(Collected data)
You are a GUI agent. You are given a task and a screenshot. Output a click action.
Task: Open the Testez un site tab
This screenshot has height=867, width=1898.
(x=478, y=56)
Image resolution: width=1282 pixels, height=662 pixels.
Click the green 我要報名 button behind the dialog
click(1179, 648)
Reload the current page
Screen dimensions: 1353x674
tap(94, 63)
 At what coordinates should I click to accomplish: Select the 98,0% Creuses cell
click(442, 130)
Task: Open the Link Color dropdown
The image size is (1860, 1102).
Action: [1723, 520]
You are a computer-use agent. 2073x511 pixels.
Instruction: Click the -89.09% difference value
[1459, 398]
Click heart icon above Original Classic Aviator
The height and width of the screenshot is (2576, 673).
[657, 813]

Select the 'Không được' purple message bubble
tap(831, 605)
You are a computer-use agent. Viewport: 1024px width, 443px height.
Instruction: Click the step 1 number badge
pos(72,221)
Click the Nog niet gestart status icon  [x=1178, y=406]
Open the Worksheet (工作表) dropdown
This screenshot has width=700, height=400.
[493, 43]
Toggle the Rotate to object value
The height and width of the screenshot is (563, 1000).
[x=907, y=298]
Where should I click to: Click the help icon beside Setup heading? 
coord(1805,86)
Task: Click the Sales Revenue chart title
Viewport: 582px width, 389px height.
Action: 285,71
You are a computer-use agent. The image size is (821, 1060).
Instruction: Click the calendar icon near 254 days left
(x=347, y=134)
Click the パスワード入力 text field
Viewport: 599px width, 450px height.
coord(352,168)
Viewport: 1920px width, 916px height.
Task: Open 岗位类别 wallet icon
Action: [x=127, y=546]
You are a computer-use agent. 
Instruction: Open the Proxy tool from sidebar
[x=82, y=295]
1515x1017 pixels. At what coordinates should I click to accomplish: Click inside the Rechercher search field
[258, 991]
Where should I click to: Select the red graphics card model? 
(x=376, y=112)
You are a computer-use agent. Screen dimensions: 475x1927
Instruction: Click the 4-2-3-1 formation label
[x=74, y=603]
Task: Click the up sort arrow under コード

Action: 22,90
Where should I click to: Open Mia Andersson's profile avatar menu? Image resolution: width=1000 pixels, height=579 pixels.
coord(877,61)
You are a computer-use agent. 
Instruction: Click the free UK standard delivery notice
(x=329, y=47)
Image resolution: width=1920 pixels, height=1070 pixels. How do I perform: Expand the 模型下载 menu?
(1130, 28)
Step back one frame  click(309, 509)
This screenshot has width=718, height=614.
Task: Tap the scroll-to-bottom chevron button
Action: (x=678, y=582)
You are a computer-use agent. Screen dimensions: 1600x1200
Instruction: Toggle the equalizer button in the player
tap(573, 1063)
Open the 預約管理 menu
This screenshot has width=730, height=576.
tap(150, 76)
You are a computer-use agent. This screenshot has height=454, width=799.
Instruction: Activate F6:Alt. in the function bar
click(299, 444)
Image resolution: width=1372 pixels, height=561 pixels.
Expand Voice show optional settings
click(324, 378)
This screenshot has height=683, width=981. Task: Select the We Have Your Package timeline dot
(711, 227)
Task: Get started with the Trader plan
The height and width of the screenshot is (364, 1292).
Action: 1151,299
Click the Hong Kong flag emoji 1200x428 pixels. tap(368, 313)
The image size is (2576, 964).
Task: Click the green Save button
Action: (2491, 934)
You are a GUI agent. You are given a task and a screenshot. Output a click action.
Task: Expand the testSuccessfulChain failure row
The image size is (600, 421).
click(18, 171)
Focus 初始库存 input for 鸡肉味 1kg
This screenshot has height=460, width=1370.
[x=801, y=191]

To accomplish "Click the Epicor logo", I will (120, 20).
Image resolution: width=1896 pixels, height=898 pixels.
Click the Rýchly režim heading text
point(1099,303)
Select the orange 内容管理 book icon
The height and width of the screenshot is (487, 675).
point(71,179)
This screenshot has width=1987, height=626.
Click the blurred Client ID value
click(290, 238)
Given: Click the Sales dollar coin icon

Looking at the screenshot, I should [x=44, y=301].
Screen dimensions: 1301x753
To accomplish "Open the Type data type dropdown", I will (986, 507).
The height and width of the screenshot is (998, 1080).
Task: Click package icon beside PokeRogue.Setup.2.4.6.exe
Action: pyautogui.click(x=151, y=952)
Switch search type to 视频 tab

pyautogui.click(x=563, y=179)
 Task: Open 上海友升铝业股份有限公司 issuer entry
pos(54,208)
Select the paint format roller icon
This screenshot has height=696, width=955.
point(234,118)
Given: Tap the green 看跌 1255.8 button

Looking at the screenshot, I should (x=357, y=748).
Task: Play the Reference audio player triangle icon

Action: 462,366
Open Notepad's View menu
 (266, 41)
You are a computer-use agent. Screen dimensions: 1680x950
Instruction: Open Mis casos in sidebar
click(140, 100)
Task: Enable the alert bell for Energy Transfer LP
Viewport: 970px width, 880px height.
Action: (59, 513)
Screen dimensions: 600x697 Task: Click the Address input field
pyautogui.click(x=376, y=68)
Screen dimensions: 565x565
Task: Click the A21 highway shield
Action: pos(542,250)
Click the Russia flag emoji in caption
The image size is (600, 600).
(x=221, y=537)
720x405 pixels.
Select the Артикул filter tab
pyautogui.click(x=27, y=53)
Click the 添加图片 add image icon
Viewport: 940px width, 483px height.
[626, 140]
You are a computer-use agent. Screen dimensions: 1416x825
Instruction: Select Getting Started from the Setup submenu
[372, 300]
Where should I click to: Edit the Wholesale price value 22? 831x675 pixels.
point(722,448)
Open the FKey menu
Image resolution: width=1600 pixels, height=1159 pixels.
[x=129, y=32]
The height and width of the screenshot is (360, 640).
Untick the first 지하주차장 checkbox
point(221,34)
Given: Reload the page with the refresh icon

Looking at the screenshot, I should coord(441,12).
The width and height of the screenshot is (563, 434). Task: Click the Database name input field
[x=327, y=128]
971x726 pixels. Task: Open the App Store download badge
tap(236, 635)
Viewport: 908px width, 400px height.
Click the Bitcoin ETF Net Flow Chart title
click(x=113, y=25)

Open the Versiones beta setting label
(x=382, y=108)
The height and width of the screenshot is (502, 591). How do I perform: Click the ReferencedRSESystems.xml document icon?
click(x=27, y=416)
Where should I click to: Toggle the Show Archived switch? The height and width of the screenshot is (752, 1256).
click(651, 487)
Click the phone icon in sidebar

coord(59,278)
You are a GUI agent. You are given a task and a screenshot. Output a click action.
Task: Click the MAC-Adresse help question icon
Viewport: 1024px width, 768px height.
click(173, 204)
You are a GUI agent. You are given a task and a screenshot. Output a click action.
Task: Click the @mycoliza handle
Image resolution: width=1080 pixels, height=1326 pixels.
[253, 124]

**Try it:**
Give back the whole of the data above, exactly as written.

**Solution:**
You are a GUI agent. You are given a task and a screenshot. Output a click action.
Task: Open the Testez un site tab
This screenshot has height=867, width=1898.
(x=478, y=56)
Image resolution: width=1282 pixels, height=662 pixels.
Click the green 我要報名 button behind the dialog
click(1179, 648)
Reload the current page
Screen dimensions: 1353x674
tap(94, 63)
 At what coordinates should I click to accomplish: Select the 98,0% Creuses cell
click(442, 130)
Task: Open the Link Color dropdown
The image size is (1860, 1102).
Action: [1723, 520]
You are a computer-use agent. 2073x511 pixels.
Instruction: Click the -89.09% difference value
[1459, 398]
Click heart icon above Original Classic Aviator
The height and width of the screenshot is (2576, 673).
[657, 813]

Select the 'Không được' purple message bubble
tap(831, 605)
You are a computer-use agent. Viewport: 1024px width, 443px height.
Instruction: Click the step 1 number badge
pos(72,221)
Click the Nog niet gestart status icon  [x=1178, y=406]
Open the Worksheet (工作表) dropdown
This screenshot has width=700, height=400.
[493, 43]
Toggle the Rotate to object value
The height and width of the screenshot is (563, 1000).
[x=907, y=298]
Where should I click to: Click the help icon beside Setup heading? 
coord(1805,86)
Task: Click the Sales Revenue chart title
Viewport: 582px width, 389px height.
Action: 285,71
You are a computer-use agent. The image size is (821, 1060).
Instruction: Click the calendar icon near 254 days left
(x=347, y=134)
Click the パスワード入力 text field
Viewport: 599px width, 450px height.
coord(352,168)
Viewport: 1920px width, 916px height.
Task: Open 岗位类别 wallet icon
Action: [x=127, y=546]
You are a computer-use agent. 
Instruction: Open the Proxy tool from sidebar
[x=82, y=295]
1515x1017 pixels. At what coordinates should I click to accomplish: Click inside the Rechercher search field
[258, 991]
Where should I click to: Select the red graphics card model? 
(x=376, y=112)
You are a computer-use agent. Screen dimensions: 475x1927
Instruction: Click the 4-2-3-1 formation label
[x=74, y=603]
Task: Click the up sort arrow under コード

Action: 22,90
Where should I click to: Open Mia Andersson's profile avatar menu? Image resolution: width=1000 pixels, height=579 pixels.
coord(877,61)
You are a computer-use agent. 
Instruction: Click the free UK standard delivery notice
(x=329, y=47)
Image resolution: width=1920 pixels, height=1070 pixels. How do I perform: Expand the 模型下载 menu?
(1130, 28)
Step back one frame  click(309, 509)
This screenshot has width=718, height=614.
Task: Tap the scroll-to-bottom chevron button
Action: (x=678, y=582)
You are a computer-use agent. Screen dimensions: 1600x1200
Instruction: Toggle the equalizer button in the player
tap(573, 1063)
Open the 預約管理 menu
This screenshot has width=730, height=576.
tap(150, 76)
You are a computer-use agent. This screenshot has height=454, width=799.
Instruction: Activate F6:Alt. in the function bar
click(299, 444)
Image resolution: width=1372 pixels, height=561 pixels.
Expand Voice show optional settings
click(324, 378)
This screenshot has height=683, width=981. Task: Select the We Have Your Package timeline dot
(711, 227)
Task: Get started with the Trader plan
The height and width of the screenshot is (364, 1292).
Action: 1151,299
Click the Hong Kong flag emoji 1200x428 pixels. tap(368, 313)
The image size is (2576, 964).
Task: Click the green Save button
Action: (2491, 934)
You are a GUI agent. You are given a task and a screenshot. Output a click action.
Task: Expand the testSuccessfulChain failure row
The image size is (600, 421).
click(18, 171)
Focus 初始库存 input for 鸡肉味 1kg
This screenshot has height=460, width=1370.
[x=801, y=191]

To accomplish "Click the Epicor logo", I will (120, 20).
Image resolution: width=1896 pixels, height=898 pixels.
Click the Rýchly režim heading text
point(1099,303)
Select the orange 内容管理 book icon
The height and width of the screenshot is (487, 675).
point(71,179)
This screenshot has width=1987, height=626.
Click the blurred Client ID value
click(290, 238)
Given: Click the Sales dollar coin icon

Looking at the screenshot, I should [x=44, y=301].
Screen dimensions: 1301x753
To accomplish "Open the Type data type dropdown", I will (986, 507).
The height and width of the screenshot is (998, 1080).
Task: Click package icon beside PokeRogue.Setup.2.4.6.exe
Action: pyautogui.click(x=151, y=952)
Switch search type to 视频 tab

pyautogui.click(x=563, y=179)
 Task: Open 上海友升铝业股份有限公司 issuer entry
pos(54,208)
Select the paint format roller icon
This screenshot has height=696, width=955.
point(234,118)
Given: Tap the green 看跌 1255.8 button

Looking at the screenshot, I should (x=357, y=748).
Task: Play the Reference audio player triangle icon

Action: 462,366
Open Notepad's View menu
 (266, 41)
You are a computer-use agent. Screen dimensions: 1680x950
Instruction: Open Mis casos in sidebar
click(140, 100)
Task: Enable the alert bell for Energy Transfer LP
Viewport: 970px width, 880px height.
Action: (59, 513)
Screen dimensions: 600x697 Task: Click the Address input field
pyautogui.click(x=376, y=68)
Screen dimensions: 565x565
Task: Click the A21 highway shield
Action: pos(542,250)
Click the Russia flag emoji in caption
The image size is (600, 600).
(x=221, y=537)
720x405 pixels.
Select the Артикул filter tab
pyautogui.click(x=27, y=53)
Click the 添加图片 add image icon
Viewport: 940px width, 483px height.
[626, 140]
You are a computer-use agent. Screen dimensions: 1416x825
Instruction: Select Getting Started from the Setup submenu
[372, 300]
Where should I click to: Edit the Wholesale price value 22? 831x675 pixels.
point(722,448)
Open the FKey menu
Image resolution: width=1600 pixels, height=1159 pixels.
[x=129, y=32]
The height and width of the screenshot is (360, 640).
Untick the first 지하주차장 checkbox
point(221,34)
Given: Reload the page with the refresh icon

Looking at the screenshot, I should coord(441,12).
The width and height of the screenshot is (563, 434). Task: Click the Database name input field
[x=327, y=128]
971x726 pixels. Task: Open the App Store download badge
tap(236, 635)
Viewport: 908px width, 400px height.
Click the Bitcoin ETF Net Flow Chart title
click(x=113, y=25)

Open the Versiones beta setting label
(x=382, y=108)
The height and width of the screenshot is (502, 591). How do I perform: Click the ReferencedRSESystems.xml document icon?
click(x=27, y=416)
Where should I click to: Toggle the Show Archived switch? The height and width of the screenshot is (752, 1256).
click(651, 487)
Click the phone icon in sidebar

coord(59,278)
You are a GUI agent. You are given a task and a screenshot. Output a click action.
Task: Click the MAC-Adresse help question icon
Viewport: 1024px width, 768px height.
click(173, 204)
You are a GUI agent. You are given a task and a screenshot. Output a click action.
Task: Click the @mycoliza handle
Image resolution: width=1080 pixels, height=1326 pixels.
[253, 124]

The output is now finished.